今回の記事は、「憲法改正なんて私にはピンと来ない、それよりも今の自分に影響ある事を知りたい」、という人のために【年金2000万円問題】、【消費税増税】、【安倍政権の政治姿勢】……、等の諸問題について考えてみたい。第1回目の今回は、たぶん皆さんが最も不安視して話題になっているであろう【年金2000万円問題】を取り上げる。

 

● 年金2000万円問題

そもそも、【年金2000万円問題】は金融庁の報告書の2000万円という金額だけが強調されて、「貯金2000万円なんて無い。2000万円無ければ生きていけないのか」、というパニック状態に国民が陥ってしまって大問題に発展してしまった結果であろう。

金融庁の報告書は麻生太郎財務大臣が、例のふてぶてしい態度で「表現が不適切だった」等と言いながら、受け取らなかった事で更に反発を呼んで収集がつかなくなったが、報告書の内容そのものは別に目新しい事でなく、今までも省庁で取り上げられてきた内容である。

ただ、国民生活より参議院選挙が大事な与党が泡を食って火消しに走った事で、なおさら国民の不安と不信と怒りをかっただけ。いくら、麻生や政府が報告書そのものを無かった事にしようとしても、金融庁のホームページやニュースで内容が知れ渡ってしまっている。ただ、騒いでいる割にはその内容を読んでいない人も多いので、抜粋してみる。

夫65歳以上、妻60歳以上の夫婦の二人暮らしで無職の場合、毎月の生活費の不足は平均で約5万円になる。もし、あと30年95歳まで生きるとして単純計算で約2000万円が不足する。この金額はそれぞれの夫婦の収入•支出やライフスタイルによって異なってくるが、これまでより長く生きる以上今までより多くのお金が必要となり、資産寿命を延ばす事が必要になってくると考えられる。重要な事は老後の生活において公的年金以外で賄わなければいけない金額がどの位になるか考えてみる事である。その考えた時期が現役期であれば、長期•積立•分散投資による資産形成の検討。リタイヤ期前後であれば、自身の就労状況や金融資産•退職金等を踏まえて生涯に亘る計画的な資産形成•管理の重要性を認識する事が重要である。

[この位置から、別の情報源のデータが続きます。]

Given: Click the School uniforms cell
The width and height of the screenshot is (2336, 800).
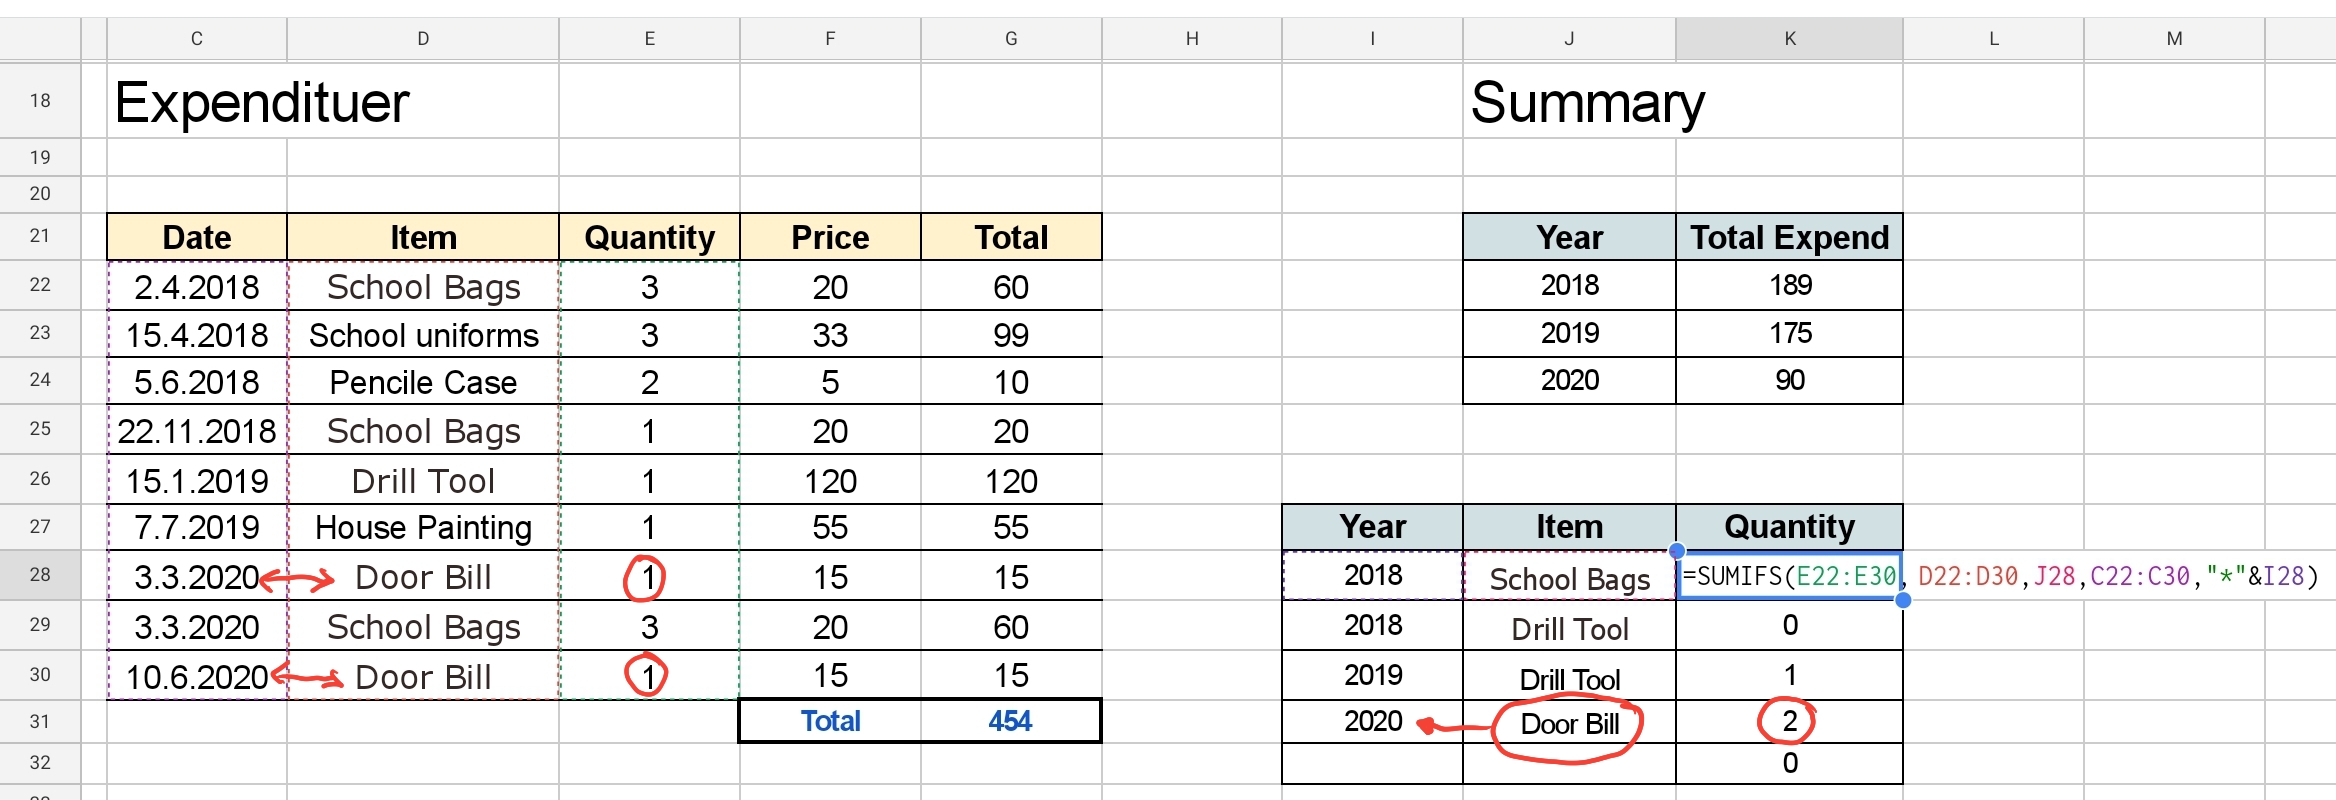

この報告書を冷静に読んでみれば当たり前の事が書かれているだけ。金融庁だけでなく厚生労働省でも似たような事は以前から指摘されている。年金受給者の皆さんも自分の受給額に合わせて、切り詰めたりしながら生活しているのは当然の事で、20万円の受給額なのに25万円で生活していく人はいないはず。それぞれの受給額に見合った生活を心がけるのが当然であろう。

本来ならこの報告書を元に与野党が低年金者や無年金者の対策に議論を進めるのが『全うな政治』というものだろう。ところが、国民生活より選挙で議席を獲得する事が大事な政府は、これまでの【自衛隊日報隠し】、【財務省による森友学園関連の公文書改竄】、【厚生労働省の統計不正】等と同様の手法で、無かった事にしようと企んだのが、この騒動の最たる要因であろう。

そもそも、【年金2000万円問題】等は無かった騒動。それを選挙に不利になるという1点で政府が自ら問題を大きくして、野党に付け入る隙を与えただけのオウンゴールに過ぎない。この問題に絡んで、年金財政の健全性をチェックする【財政検証】も参議院選挙後に先送りされる事になった。

このように都合悪い事、与党にとって不利になる事は隠して、改竄して、無かった事にするという安倍政権の常套手段である姑息な政治姿勢こそ、【年金2000万円問題】以上に重視して投票判断にすべきだろう。